Agricultores e transportes respondem à distribuição e recusam culpa no preço da alimentação
CNA e Antram rejeitam responsabilidades no aumento dos preços dos produtos alimentares. Lavoura culpa a distribuição e pede “vontade política” para “impedir que se engordem os bolsos de alguns”.
Toda a gente empurra culpas: depois das empresas de distribuição associadas da Associação Portuguesa de Empresas de Distribuição (APED), agora são as transportadoras representadas pela Antram e também a Confederação Nacional de Agricultura (CNA) a dizer que a inflação mais alta nos produtos alimentares, quando comparada com a inflação geral no país, não é culpa desses sectores.
Na quinta-feira, a ASAE divulgou dados que apontam para margens brutas na ordem dos 50% em alguns produtos agrícolas. Para a CNA, isso "confirma uma situação" que tem preocupado a lavoura, dizem os representantes dos agricultores, que culpam directamente as empresas de distribuição de ficarem "com a fatia de leão".

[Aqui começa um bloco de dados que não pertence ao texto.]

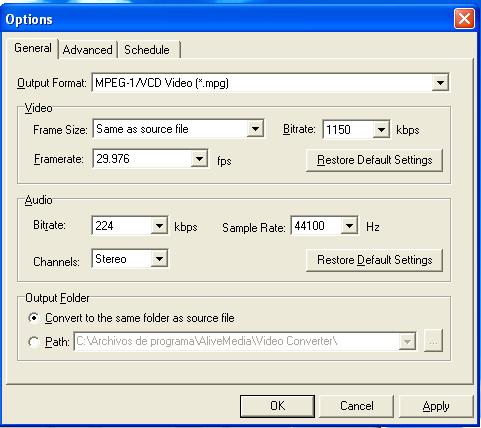
Task: Confirm settings with OK button
Action: pyautogui.click(x=277, y=406)
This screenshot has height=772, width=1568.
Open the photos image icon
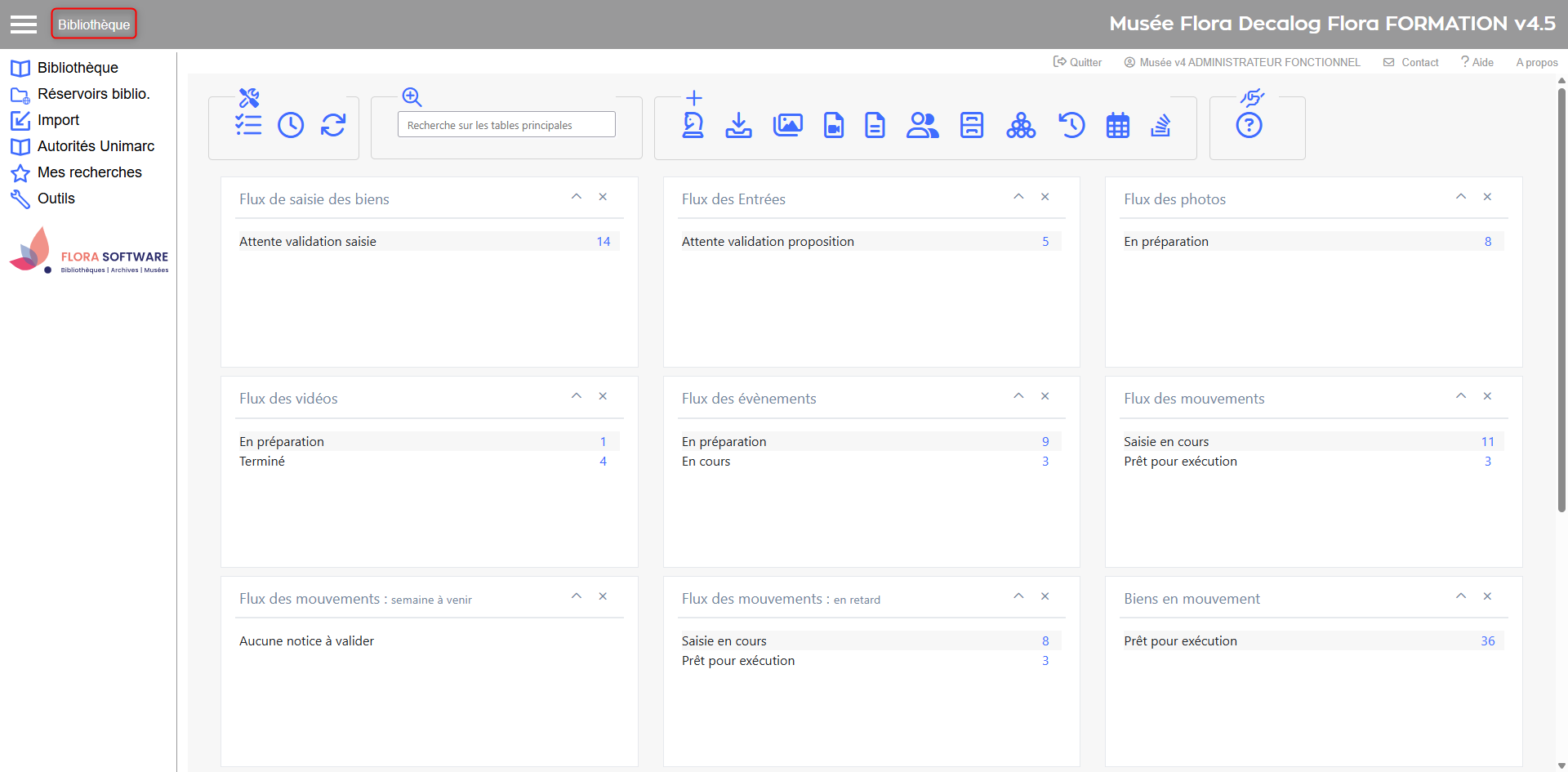787,125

"Há muito que a CNA tem denunciado e tem exigido uma solução urgente", diz esta entidade, em comunicado. "Perante os dados, não será de estranhar que a inflação nos produtos alimentares se mantenha acima dos 20%, mesmo quando a inflação geral está nos 8,2%. Mas se hoje grande parte da população tem enormes dificuldades financeiras para pôr comida na mesa, não são os agricultores que estão a tirar proveitos, muito pelo contrário."

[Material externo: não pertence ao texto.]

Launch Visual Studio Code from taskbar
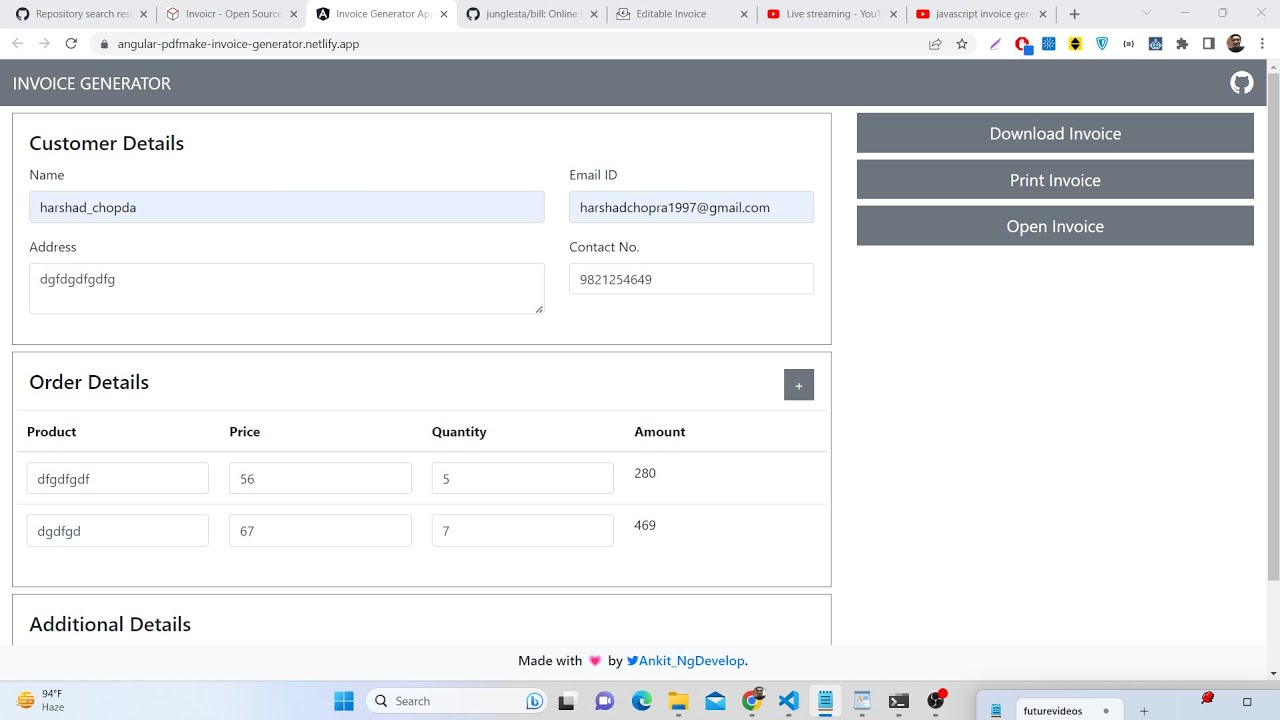This screenshot has width=1280, height=720. (788, 701)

"Se tivermos em conta que o rendimento dos agricultores desceu 11,8% em 2022, segundo o INE, por não conseguirem escoar a produção a preços justos e capazes de compensar os aumentos dos custos de produção, não é preciso fazer grande exercício para saber quem fica com a fatia de leão. Basta olhar para os crescentes lucros milionários – e escandalosos – das empresas da distribuição de alimentos."
Noutro comunicado do dia, a Antram garante que “o transporte de bens alimentares, face ao verificado antes dos níveis da guerra, não regista, actualmente, subidas que possam justificar os enormes aumentos dos bens alimentares".
"O dono dos aumentos do preço da alimentação dos portugueses não são os transportadores (...). Com frequência diária, procurando justificar tais aumentos, a APED, através do dr. Gonçalo Lobo Xavier, vem correlacionando estes aumentos ao aumento do custo do transporte. Ora, isto não corresponde à realidade", diz esta associação.
Desde o início da guerra na Ucrânia, o transporte em território nacional terá aumentado entre 5% e 7%, admite a Antram. Mas como "o custo de transporte, na estrutura de custos das empresas de distribuição, não é um dos seus custos principais, sendo sempre largamente ultrapassado pelo valor das mercadorias", a conclusão é a de que "os transportes não podem, de forma alguma, justificar mais do que uma subida muito marginal dos bens alimentares (certamente abaixo de 1%), muitos casos havendo que não importam qualquer subida".
Do lado da APED, também se rejeitam culpas. Na quinta-feira, depois da divulgação dos dados da ASAE (que apontam para margens brutas no retalho de até 50%), aquela associação respondeu por comunicado dizendo que a evolução de preços "assenta num conjunto de factores relacionados com a produção, a indústria e o transporte".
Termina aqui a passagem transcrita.